An ongoing list of models to pressure test.

1. Mistral 7B Instruct v0.2

Results 📊

Each test consists of a retrieval, at certain depth percentage, for a given context length. The results are combined into a pivot table illustrating how well the model response was, judged by GPT-4. The scoring system is defined as

Score 1: The answer is completely unrelated to the reference.
Score 3: The answer has minor relevance but does not align with the reference.
Score 5: The answer has moderate relevance but contains inaccuracies.
Score 7: The answer aligns with the reference but has minor omissions.
Score 10: The answer is completely accurate and aligns perfectly with the reference.

I have slightly adjusted @gkamradt's visualization code to work for this project. The code can be found here. The raw results are found in results/.

Qwen-1.5-4B @ 7k [RP]

Qwen doesn't have any attention optimizations (SHA, MHA, MQA, GQA), hence scaling contexts is super expensive in terms of VRAM :(

Qwen-1.5-7B @ 7k [RP]

Wish I could test how well this does at higher contexts, all Qwen 1.5 support contexts up to 32k in practice.

Mistral-7B-Instruct-v0.2 @ 16k

This model is trained on 8k context but features a theoretical context window of up to 128k, made possible through sliding window attention.

Mistral-7B-Instruct-v0.2 @ 16k [RP]

Using the retrieval priming technique from Anthropic, results improve tremendously.The model is capable of handling contexts exceeding 8k. However, its performance is characterized by volatility; it tends to either achieve flawless success or encounter complete failure.

OpenChat 7B 3.5-1210 @ 8k

OpenChat 7B 3.5-1210 @ 8k [RP]

Starling LM 7B Alpha @ 8k

Starling is finetuned from OpenChat 3.5 and is one of the best 7B models on Chatbot Arena.

Starling LM 7B Alpha @ 8k [RP]

Toppy 7B @ 16k

Implementation

Just a quick note on the implementation. @gkamradt refactored and cleaned the code significantly since I originally started working on this. I don't plan to sync this with his more polished version. This code works fine but it's hacky.

→ **EXERCISE**
Quote the passage on model pressure tests from "Score 3: The" to "32k in practice.". The entries have nothing to do with this work.

→ **RECORDS SUPPLIED**
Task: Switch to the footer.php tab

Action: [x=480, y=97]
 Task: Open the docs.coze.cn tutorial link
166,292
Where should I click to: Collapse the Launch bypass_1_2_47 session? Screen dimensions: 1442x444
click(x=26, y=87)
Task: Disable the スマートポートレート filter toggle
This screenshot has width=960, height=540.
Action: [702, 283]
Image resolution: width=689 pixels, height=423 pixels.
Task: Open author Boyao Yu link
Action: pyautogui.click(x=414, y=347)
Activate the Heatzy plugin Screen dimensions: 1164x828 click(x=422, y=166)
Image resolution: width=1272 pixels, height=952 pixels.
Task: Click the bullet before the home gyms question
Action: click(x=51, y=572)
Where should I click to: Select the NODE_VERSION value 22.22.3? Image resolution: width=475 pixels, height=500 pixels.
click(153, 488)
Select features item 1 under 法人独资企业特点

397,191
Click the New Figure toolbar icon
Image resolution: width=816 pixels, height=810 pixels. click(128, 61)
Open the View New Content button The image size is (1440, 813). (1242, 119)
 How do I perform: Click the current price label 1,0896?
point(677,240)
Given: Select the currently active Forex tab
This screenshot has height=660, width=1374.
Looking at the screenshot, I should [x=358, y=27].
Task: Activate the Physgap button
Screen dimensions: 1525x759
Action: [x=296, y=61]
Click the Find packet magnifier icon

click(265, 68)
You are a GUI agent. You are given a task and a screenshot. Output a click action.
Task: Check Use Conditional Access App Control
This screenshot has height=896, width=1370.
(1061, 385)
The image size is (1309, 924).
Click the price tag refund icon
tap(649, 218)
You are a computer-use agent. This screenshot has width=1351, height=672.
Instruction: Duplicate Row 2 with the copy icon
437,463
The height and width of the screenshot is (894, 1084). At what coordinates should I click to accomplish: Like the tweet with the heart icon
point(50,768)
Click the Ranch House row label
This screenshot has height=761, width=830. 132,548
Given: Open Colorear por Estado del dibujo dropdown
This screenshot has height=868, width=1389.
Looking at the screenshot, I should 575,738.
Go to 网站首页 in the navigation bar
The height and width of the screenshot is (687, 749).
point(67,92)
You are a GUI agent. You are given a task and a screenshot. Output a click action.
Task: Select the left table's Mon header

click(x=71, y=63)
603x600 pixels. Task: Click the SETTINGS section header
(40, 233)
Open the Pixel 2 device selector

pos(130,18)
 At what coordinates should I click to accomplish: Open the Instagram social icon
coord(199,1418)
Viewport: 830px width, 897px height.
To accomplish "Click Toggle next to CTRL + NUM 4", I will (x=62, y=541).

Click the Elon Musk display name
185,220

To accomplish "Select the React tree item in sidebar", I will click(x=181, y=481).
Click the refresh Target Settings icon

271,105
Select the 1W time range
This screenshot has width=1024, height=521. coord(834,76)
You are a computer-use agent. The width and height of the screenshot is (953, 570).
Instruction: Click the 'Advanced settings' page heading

→ **FINISHED TASK**
Score 3: The answer has minor relevance but does not align with the reference.
Score 5: The answer has moderate relevance but contains inaccuracies.
Score 7: The answer aligns with the reference but has minor omissions.
Score 10: The answer is completely accurate and aligns perfectly with the reference.

I have slightly adjusted @gkamradt's visualization code to work for this project. The code can be found here. The raw results are found in results/.

Qwen-1.5-4B @ 7k [RP]

Qwen doesn't have any attention optimizations (SHA, MHA, MQA, GQA), hence scaling contexts is super expensive in terms of VRAM :(

Qwen-1.5-7B @ 7k [RP]

Wish I could test how well this does at higher contexts, all Qwen 1.5 support contexts up to 32k in practice.